Hey Bang Gang! Meatpie here.  I’ve been absent from the blogosphere for a while, but I’m back now with a vengeance!  Ok, not really.  Actually, I’m a really horrible blogger and I am constantly scrambling for things to write about that I think y’all may be interested in.  I’m also an extremely private kind of guy, and have a hard time sharing real life experiences with the whole world.  But that’s not going to stop me anymore.  I can’t promise they’ll all be gems, but Meatpie Mondays will be a regular fixture on the Scarycherry.com website from now on.  On to new business!

Last time I wrote anything here, I had just lost my job and was feeling rather despondent.  Well good news, true believers, I’ve found me a job!  A damn good one, at that!  I’ll actually be back with my old company, but in a new department with better job security, and a fancy new budget to boot! Hooray for gainful employment!

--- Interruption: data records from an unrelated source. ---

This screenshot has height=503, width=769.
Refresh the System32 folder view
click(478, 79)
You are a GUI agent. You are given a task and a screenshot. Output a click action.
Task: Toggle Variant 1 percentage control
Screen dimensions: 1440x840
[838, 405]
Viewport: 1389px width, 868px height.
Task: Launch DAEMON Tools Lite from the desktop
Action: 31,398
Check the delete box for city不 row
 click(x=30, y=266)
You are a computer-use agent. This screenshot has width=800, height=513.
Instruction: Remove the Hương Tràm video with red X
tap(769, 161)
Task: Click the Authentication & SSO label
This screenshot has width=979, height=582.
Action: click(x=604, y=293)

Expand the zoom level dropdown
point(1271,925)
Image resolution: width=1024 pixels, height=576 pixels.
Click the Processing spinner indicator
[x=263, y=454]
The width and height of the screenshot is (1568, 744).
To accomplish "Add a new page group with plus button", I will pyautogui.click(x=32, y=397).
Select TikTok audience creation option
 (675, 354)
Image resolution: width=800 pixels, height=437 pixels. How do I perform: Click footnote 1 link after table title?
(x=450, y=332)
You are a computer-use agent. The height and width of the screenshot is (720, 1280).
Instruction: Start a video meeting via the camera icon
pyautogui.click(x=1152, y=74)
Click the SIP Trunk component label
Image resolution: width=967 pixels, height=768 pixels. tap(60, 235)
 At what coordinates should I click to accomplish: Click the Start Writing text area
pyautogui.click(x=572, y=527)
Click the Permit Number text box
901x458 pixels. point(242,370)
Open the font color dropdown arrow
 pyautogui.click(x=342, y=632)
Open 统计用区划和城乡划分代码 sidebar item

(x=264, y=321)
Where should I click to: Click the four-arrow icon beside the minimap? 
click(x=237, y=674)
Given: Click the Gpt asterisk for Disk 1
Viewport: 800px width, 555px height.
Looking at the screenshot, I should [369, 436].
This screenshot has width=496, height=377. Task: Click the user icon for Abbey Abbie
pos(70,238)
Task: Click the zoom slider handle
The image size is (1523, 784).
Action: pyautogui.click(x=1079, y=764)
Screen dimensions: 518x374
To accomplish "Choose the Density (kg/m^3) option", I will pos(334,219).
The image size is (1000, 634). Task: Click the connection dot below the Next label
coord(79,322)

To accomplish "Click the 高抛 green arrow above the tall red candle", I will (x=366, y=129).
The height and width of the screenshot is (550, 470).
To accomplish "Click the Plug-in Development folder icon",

Last night, I shot my clips for our new sponsorship packages and had a complete blast!  It was awesome.  Scary, Minx, Tony, and I were all mixing it up, coming up with awesome ideas, filming some HILARIOUS skits, and generally being a band.  It felt really good to get back into the mix and do more than just show up to practice 2-3 days a week and run the set.  I really missed being a part of the creative force of this band, and it was very heartening to not only be back in it, but to have my ideas and performances received so well.

We’ve also got some amazing new songs in the hopper that I can’t WAIT to unveil to the general public.  2011 is going to bring some awesome new content from SCABBs, and I guarantee y’all are going to LOVE IT! New music, new videos, new tours, we’ve got it all for you!

Well, I think that’s about all I can muster on my first foray back into the world of blogs.  Until next time folks, remember, Meatpie loves you to death!